Friday, January 21, 2005

By the light of Gravity's Rainbow

A month ago I couldn't help quoting a passage from Moby Dick with eerie relevance to today. This morning I read this from another big encyclopedic American novel.
... Don't forget the real business of the War is buying and selling. The murdering and the violence are self-policing, and can be entrusted to non-professionals. The mass nature of wartime death is useful in many ways. It serves as spectacle, as diversion from the real movements of the War. It provides raw material to be recorded into History, so that children may be taught History as sequences of violence, battle after battle, and be more prepared for the adult world.
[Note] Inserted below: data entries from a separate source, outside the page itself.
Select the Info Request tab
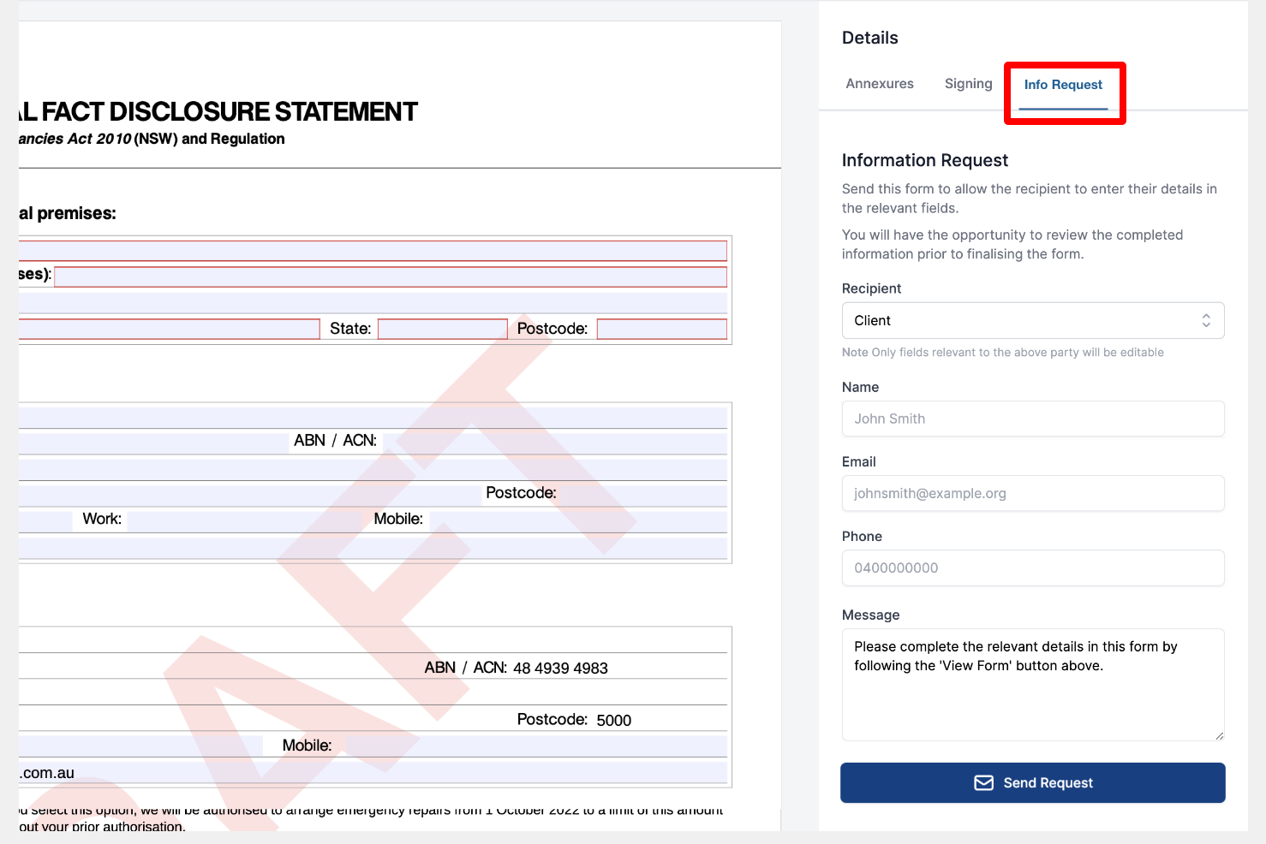Viewport: 1266px width, 844px height. (1063, 85)
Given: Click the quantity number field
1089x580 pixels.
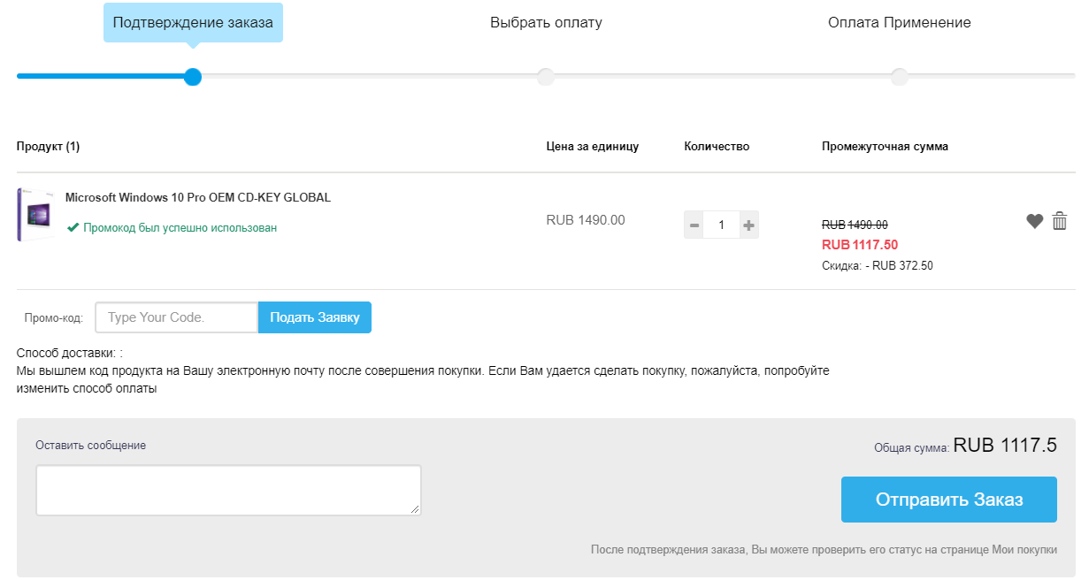Looking at the screenshot, I should (721, 225).
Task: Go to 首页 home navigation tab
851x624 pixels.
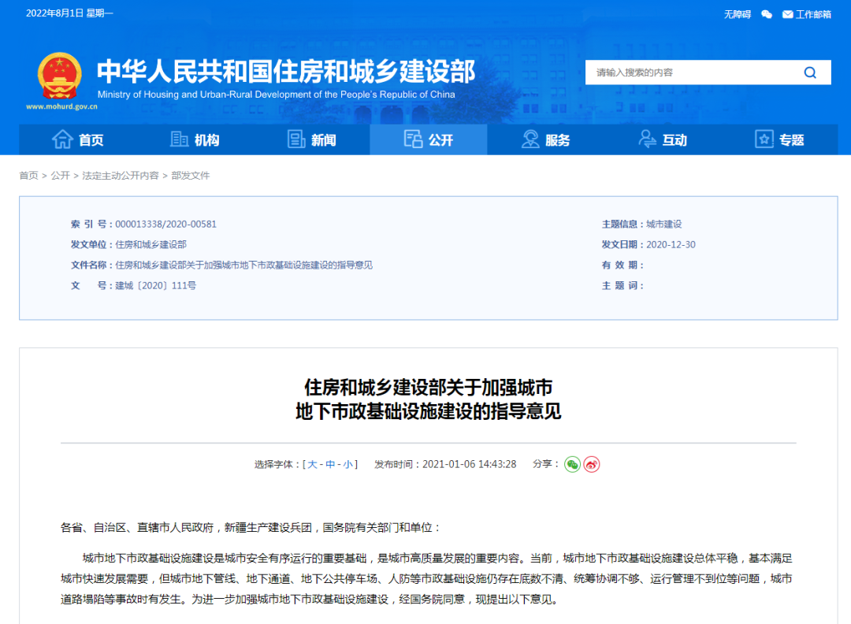Action: click(78, 139)
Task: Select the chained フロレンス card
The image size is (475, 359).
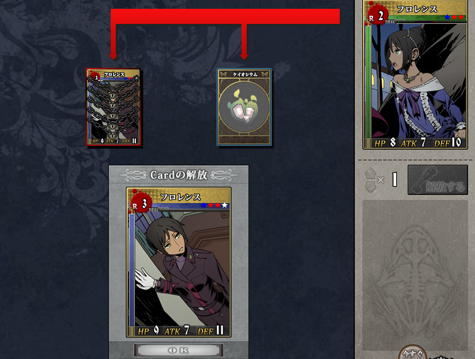Action: 113,107
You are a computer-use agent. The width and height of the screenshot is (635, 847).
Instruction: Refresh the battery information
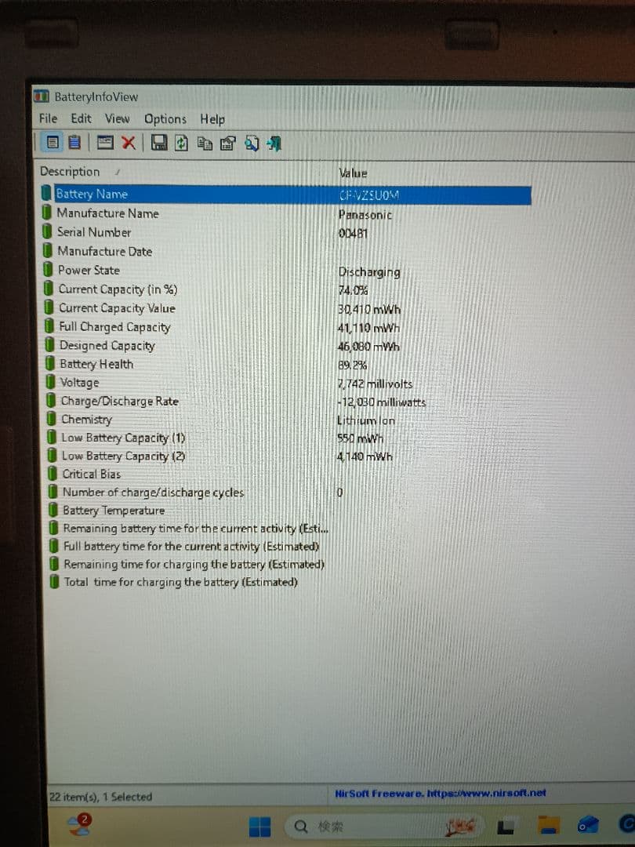click(x=181, y=143)
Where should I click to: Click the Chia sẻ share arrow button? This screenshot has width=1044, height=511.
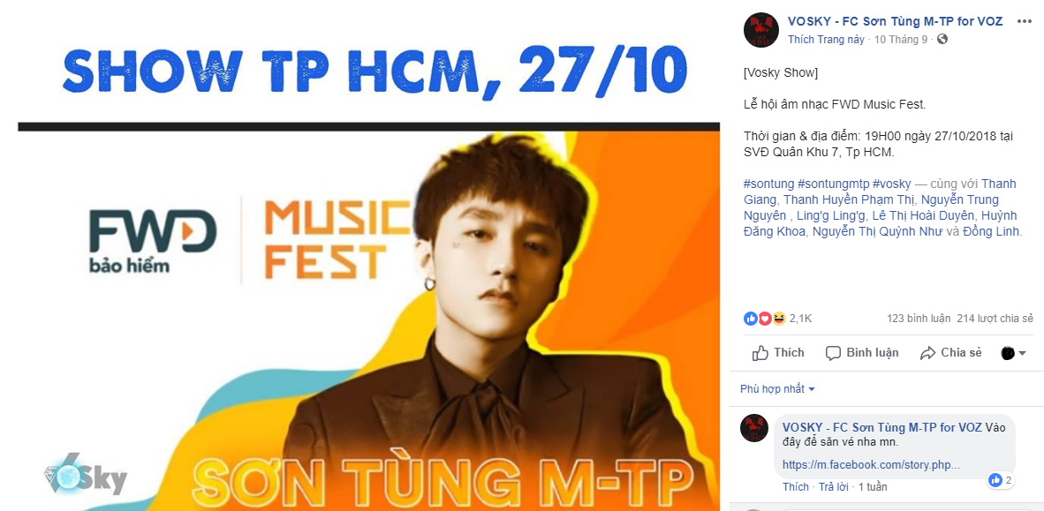point(950,353)
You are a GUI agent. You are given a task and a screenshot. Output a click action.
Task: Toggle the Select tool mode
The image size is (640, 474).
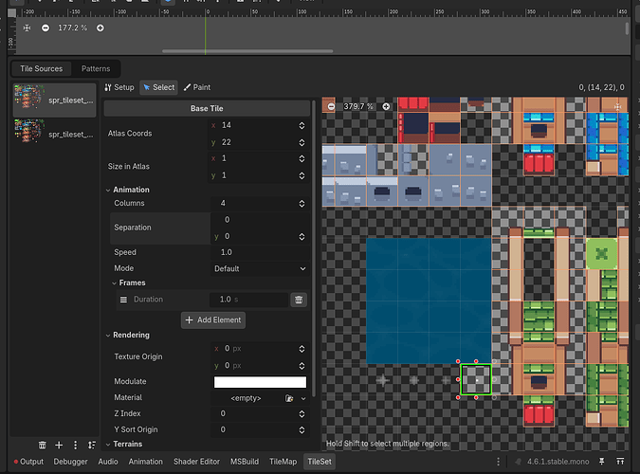tap(158, 87)
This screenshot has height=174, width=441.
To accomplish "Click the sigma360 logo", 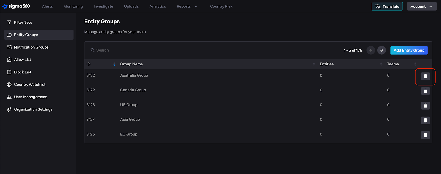I will click(x=16, y=6).
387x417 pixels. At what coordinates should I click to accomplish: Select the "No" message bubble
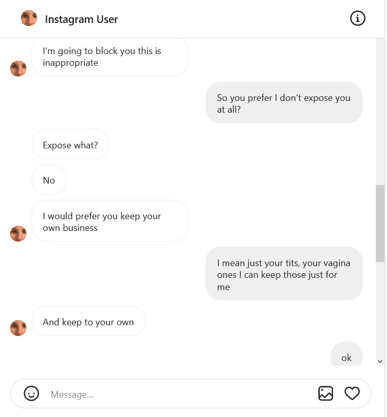coord(49,180)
Best of all, mass death's a stimulus to just ordinary folks, little fellows, to try 'n' grab a piece of that Pie while they're still here to gobble it up. The true war is a celebration of markets. ... [note the interesting capitalization]
--Gravity's Rainbow
(p.122 in the 1973 Bantam mass market paperback)
Thomas Pynchon didn't know about Dick Cheney & Halliburton in 1973, but he certainly catches the current tone of war as business, and war as business that can only be understood by the ex-CEOs of Halliburton & sons of privilege. The rest of us are mere pawns in their games. But I don't want to leave anyone with the impression that the preceding passage represents the dominant tone of the novel. It's as lyrical as any novel written in some passages, dense in others, and stylistically (though never intellectually or morally) silly in places like this when it lapses into song or verse:
There once was a thing called a V-2,
To pilot which you did not need to---
You just pushed a button,
And it would leave nuttin'
But stiffs and big holes and debris, too.
--Gravity's Rainbow
(p.355 in the 1973 Bantam mass market paperback)
Which is the perfect description of George the First's bloodless Gulf War I with its made-for-CNN Smart Bombs® and Patriot Missiles®.